When my grandmother died, I was too young to be hosting any dinners, and until fairly recently, I wasn't much of a cook. The china was packed and stored in my basement in various apartments until I bought my house. "OK. Now I get to use the china!" 
Except I didn't. We kept the good silverware, china, and special glasses put away for just the right occasion. For the fifteen years that I lived in that house, I never used it once. 
Peter came in to my life at the end of my divorce. I was sorting out my house, and I had a big job of downsizing from a four bedroom house to a two bedroom loft. He helped me go through everything and helped me with some difficult decisions about what to keep. So, one night, going through boxes, we came across the china. After ten minutes of me rambling on about how much I loved it and what it meant to me, Peter said, "lets use this tonight for dinner." 
It was like being set free! Out came the crystal glasses, the amazing silverware. A hand-painted water pitcher and glasses from Italy. Flowers and candles on the table. I don't remember what we ate that night, but I remember sitting there thinking, "all of these years. These exquisite things sat in boxes in the dark. " 
We pledged there and then that we would use all of the beautiful things, all of the time. Every day. We make a simple meal beautiful. We don't have to wait for a special Veuve Cliquot night to use the good champagne glasses. Korbel Brut Rose tastes just lovely out of the same glass. We don't wait for lobster or caviar to use the dishes. A nice veggie stir-fry looks and tastes fantastic with the dishes and silver. 
The day that my mother told us that all of these things could go in the dishwasher was like icing on the cake! And you know what, if something breaks, so what. At least it will have been used and loved. And not wrapped in a box in the dark.  

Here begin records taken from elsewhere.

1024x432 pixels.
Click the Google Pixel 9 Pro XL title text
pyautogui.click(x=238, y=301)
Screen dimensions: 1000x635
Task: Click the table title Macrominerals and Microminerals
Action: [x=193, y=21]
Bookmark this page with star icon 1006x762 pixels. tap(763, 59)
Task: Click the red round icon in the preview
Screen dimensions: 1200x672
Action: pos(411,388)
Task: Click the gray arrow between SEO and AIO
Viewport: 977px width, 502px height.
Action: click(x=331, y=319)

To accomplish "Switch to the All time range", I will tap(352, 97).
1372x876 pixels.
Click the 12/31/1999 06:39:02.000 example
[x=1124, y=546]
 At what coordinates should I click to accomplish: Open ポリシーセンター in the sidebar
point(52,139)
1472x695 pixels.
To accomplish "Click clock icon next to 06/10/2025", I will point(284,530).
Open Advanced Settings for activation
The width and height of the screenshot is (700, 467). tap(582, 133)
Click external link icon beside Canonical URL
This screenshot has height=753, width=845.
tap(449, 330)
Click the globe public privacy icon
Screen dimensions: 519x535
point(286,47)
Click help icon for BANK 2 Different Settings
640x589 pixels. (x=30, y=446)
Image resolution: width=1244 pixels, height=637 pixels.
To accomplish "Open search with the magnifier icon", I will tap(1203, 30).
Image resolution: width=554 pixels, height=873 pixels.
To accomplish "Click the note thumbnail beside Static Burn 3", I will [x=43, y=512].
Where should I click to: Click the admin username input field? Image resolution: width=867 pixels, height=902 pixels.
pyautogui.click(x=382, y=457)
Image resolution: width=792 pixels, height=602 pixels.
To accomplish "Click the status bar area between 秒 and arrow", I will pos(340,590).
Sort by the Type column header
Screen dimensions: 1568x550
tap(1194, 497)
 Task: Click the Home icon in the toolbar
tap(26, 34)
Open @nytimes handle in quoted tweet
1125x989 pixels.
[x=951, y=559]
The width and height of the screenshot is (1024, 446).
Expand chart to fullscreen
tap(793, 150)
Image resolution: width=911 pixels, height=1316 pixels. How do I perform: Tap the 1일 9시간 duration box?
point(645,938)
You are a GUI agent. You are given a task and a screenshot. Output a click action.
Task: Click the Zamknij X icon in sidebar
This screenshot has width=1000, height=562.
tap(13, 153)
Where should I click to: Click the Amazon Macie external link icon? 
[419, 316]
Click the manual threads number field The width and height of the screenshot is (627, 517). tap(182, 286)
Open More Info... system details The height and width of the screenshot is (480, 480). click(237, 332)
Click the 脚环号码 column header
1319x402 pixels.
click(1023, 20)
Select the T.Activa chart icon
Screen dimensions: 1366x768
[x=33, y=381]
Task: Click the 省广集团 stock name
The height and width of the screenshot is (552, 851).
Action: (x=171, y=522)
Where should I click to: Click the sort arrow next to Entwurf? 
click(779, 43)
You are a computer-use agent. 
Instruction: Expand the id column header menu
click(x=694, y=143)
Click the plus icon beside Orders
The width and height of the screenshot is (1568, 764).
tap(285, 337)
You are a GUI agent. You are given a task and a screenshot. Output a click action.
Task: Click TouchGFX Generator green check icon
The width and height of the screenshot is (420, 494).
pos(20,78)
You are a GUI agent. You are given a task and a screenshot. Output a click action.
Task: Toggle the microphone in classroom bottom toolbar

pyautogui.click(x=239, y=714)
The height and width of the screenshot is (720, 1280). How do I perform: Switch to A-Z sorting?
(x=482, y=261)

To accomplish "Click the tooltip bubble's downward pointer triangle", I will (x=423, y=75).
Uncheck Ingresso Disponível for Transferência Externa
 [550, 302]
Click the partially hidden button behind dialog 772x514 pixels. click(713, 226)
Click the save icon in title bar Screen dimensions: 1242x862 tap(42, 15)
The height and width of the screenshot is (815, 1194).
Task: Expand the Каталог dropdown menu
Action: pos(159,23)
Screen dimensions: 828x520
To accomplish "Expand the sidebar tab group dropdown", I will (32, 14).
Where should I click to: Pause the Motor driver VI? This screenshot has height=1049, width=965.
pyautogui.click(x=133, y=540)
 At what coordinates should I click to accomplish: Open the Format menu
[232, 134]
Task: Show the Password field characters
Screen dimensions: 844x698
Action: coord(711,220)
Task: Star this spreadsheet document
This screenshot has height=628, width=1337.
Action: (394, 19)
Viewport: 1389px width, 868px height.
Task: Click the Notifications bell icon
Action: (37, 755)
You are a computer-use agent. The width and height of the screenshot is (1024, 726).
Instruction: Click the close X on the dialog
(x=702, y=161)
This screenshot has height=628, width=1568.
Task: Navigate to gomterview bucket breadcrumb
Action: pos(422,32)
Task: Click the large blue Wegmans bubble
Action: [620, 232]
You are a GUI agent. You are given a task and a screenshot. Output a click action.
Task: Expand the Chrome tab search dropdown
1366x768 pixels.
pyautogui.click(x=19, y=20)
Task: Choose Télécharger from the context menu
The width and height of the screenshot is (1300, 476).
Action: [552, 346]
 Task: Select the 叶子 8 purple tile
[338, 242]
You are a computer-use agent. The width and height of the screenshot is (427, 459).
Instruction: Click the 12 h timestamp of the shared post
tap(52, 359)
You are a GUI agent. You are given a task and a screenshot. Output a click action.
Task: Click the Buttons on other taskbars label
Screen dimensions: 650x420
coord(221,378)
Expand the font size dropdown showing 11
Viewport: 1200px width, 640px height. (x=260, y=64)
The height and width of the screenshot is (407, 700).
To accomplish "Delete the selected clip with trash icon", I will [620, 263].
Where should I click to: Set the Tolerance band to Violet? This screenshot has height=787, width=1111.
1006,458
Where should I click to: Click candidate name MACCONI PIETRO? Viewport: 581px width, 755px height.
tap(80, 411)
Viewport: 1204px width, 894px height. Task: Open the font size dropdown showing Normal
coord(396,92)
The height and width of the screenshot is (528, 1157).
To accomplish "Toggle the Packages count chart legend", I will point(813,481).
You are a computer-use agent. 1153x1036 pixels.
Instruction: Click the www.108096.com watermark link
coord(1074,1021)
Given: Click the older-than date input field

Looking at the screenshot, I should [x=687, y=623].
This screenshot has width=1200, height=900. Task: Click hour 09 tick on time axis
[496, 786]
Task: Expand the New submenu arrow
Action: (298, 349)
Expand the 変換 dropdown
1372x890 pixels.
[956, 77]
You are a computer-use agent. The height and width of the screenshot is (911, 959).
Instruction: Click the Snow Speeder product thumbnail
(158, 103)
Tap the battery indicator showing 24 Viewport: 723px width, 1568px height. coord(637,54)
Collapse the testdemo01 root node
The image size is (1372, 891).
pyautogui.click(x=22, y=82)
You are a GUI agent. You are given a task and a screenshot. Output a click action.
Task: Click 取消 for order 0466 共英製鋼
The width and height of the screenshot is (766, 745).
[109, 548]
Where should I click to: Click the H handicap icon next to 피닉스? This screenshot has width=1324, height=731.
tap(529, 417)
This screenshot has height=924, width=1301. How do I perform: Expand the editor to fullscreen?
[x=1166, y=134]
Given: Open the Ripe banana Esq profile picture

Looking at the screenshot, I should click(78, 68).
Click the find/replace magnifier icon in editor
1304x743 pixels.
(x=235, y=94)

So wear that special dress, carry that special handbag. Even if its just to the movies. Or make an occasion, go to the Giacomo , and order a special glass of wine and look at the spectacular view of the falls. Or take those special plates and a lovely tablecloth and have a beautiful dessert picnic at the park by the water. 
We dont know how many years that we have on this earth,but I can assure you, we will spend them making each day as special as possible. We use the good china.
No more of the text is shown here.